In most mergers involving listed companies, a projection
of synergies is put out that is meant to serve as an argument for the deal.
In theory, the synergies are equal to the maximum control premium that a buyer
is willing to pay without destroying value for its own shareholders. Announced
synergies often go out to three years, but do not always include the cost of
restructuring necessary to unlock those synergies, costs that normally should
be subtracted from the value of synergies to determine the theoretically ceiling
control premium.
These synergies are often valued by multiplying their projected amount, once
cruising speed is reached and after deducting tax, by the buyer's P/E, or the
average P/E of the buyer and the target.
In our experience this overstates synergies by far, as investors estimate them
to be much lower than what emerges from these calculations:
- Synergies announced when the projected merger is
made public are only an estimate, and those who announce such figures have
an interest in making them high, to persuade shareholders to approve the deal.
In reality, the technical execution of a merger or other link-up is complex.
Getting former competitors to work together, creating a new culture, avoiding
losing clients who want to retain a diversity in suppliers, etc.
Experience shows that more than one merger in two fails from this point of
view, and synergies are actually lower than initially announced and take longer
than expected to achieve;
- Sooner or later, some of the unlocked synergies
must be passed on to customers, employees, suppliers and so on, as this merger
will probably be followed by others. For M&A runs in waves, and competitors
will be pushed into a similar deal in order to unlock synergies themselves,
synergies that will allow them to remain competitive. This tends to put downward
pressure on prices, and it is the customer who benefits.
How investors estimate synergies can be seen through
the share prices in the days after the deal is announced, as long as the announcement
is a true surprise (with no leaks beforehand), that there is no uncertainty
over execution risk (e.g. opposition of certain shareholders or possible veto
of anti-trust authorities). Indeed, the differential between the cumulative
value of the two groups before and after deal, adjusted for market variations
in the interval, corresponds to the value of synergies estimated by investors
after they have deducted restructuring costs.
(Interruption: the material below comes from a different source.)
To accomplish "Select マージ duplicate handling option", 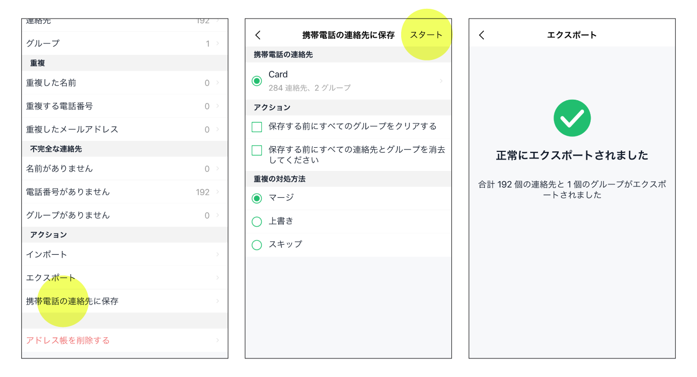I will pos(257,198).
A study of the world's biggest mergers of listed companies of similar size since
1998 shows that, in about 40% of the cases, market perception is initially negative,
that the control premium is about 22%, and that shareholders of the target company
receive, on average, 70% of the value created by the synergies. The synergies
themselves are valued at only about half the sector's P/E, which clearly shows
the market's view that they are not sustainable or that they worsen the company's
risk profile.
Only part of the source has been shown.